但使用randsample或多或少与H相同。集合的答案(我认为它是最好的,因为它不需要任何工具箱)。

Note: For more info on the difference between sampling with replacement vs. sampling without replacement, see this page.

注意:如果想要更多的信息,在替换的抽样和没有替换的抽样之间的区别,请参阅这一页。

#4


1  

Not sure if you written any code so far. The following mathworks link shows examples of random sampling. Take a look at it for ideas.

目前还不确定是否编写了任何代码。下面的mathworks链接显示了随机抽样的例子。看看它的想法。

Also a code here with randsample from statistics toolbox. Just a logic and you may have to adjust it accordingly.

这里还有一个来自统计工具箱的randsample的代码。只是一个逻辑,你可能需要相应地调整它。

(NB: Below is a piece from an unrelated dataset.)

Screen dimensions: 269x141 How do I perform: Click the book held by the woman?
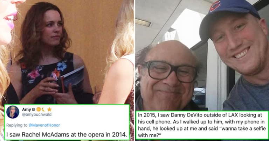72,79
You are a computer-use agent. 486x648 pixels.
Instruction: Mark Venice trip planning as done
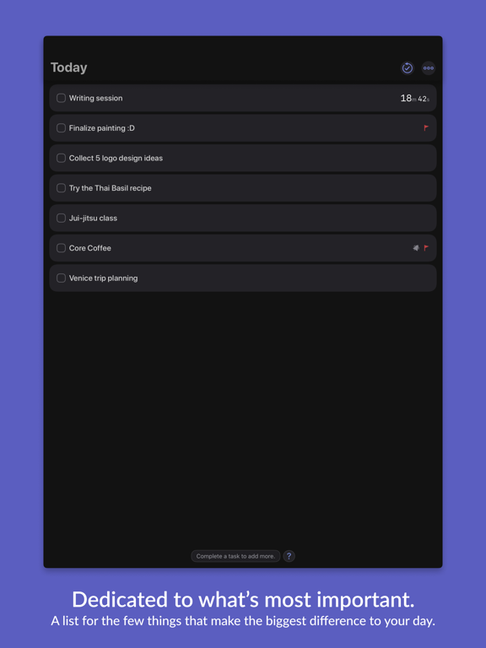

matrix m of N rows pull a random sample of n rows from m

矩阵m (N)行从m取N行随机抽样。

Sample = m(randsample(1:N,n),:)

示例= m(randsample(1:N,N):)

randsample(1:N,n)

randsample(1:N,N)

Above results in a sequence of n random integers from 1 to N.

上面的结果是一个n个随机整数序列,从1到n。

#1


32  

You can use randperm for this task:

你可以使用randperm来完成这个任务:

Sampling without replacement:

不重复抽样:

nRows = 10000; % number of rows
nSample = 1000; % number of samples

rndIDX = randperm(nRows); 

newSample = data(rndIDX(1:nSample), :); 

Sampling with replacement:

放回抽样:

nRows = 10000; % number of rows
nSample = 1000; % number of samples

rndIDX = randi(nRows, nSample, 1); 

newSample = data(rndIDX, :); 

#2


6  

Use randperm in combination with the number of rows. If x is your matrix:

使用randperm与行数相结合。如果x是你的矩阵

nrows = size(x,1);
nrand = 1000; % Choose 1000 rows
assert(nrand<=nrows, 'You cannot choose more rows than exist in the matrix');
rand_rows = randperm(nrows, nrand);
xx = x(rand_rows,:);  % Select the random rows from x

#3


4  

If you have the statistics toolbox R2012+, you can use datasample.

如果您有统计工具箱R2012+,您可以使用datasample。

subset = datasample(data,1000)

subset will be a randomly selected subset of data consisting of 1000 samples.

子集将是一个随机选择的数据子集,包含1000个样本。

To sample without replacement, use:

不更换样品,使用:

subset = datasample(data,1000,'Replace',false)

If you have an older version of the toolbox, you can use randsample:

如果你有一个旧版本的工具箱,你可以使用randsample:

rndIdx = randsample(size(data,1),1000,true); % with replacement
subset = samples(rndIdx(1:1000), :);

rndIdx = randsample(size(data,1),1000,false); % without replacement
subset = samples(rndIdx(1:1000), :);

But using randsample is more or less the same as H.Muster's answer (which I have accepted as the best because it doesn't require any toolbox).

但使用randsample或多或少与H相同。集合的答案(我认为它是最好的,因为它不需要任何工具箱)。

Note: For more info on the difference between sampling with replacement vs. sampling without replacement, see this page.

注意:如果想要更多的信息,在替换的抽样和没有替换的抽样之间的区别,请参阅这一页。

#4


1  

Not sure if you written any code so far. The following mathworks link shows examples of random sampling. Take a look at it for ideas.

目前还不确定是否编写了任何代码。下面的mathworks链接显示了随机抽样的例子。看看它的想法。

Also a code here with randsample from statistics toolbox. Just a logic and you may have to adjust it accordingly.

这里还有一个来自统计工具箱的randsample的代码。只是一个逻辑,你可能需要相应地调整它。

matrix m of N rows pull a random sample of n rows from m

矩阵m (N)行从m取N行随机抽样。

Sample = m(randsample(1:N,n),:)

示例= m(randsample(1:N,N):)

randsample(1:N,n)

randsample(1:N,N)

Above results in a sequence of n random integers from 1 to N.

上面的结果是一个n个随机整数序列,从1到n。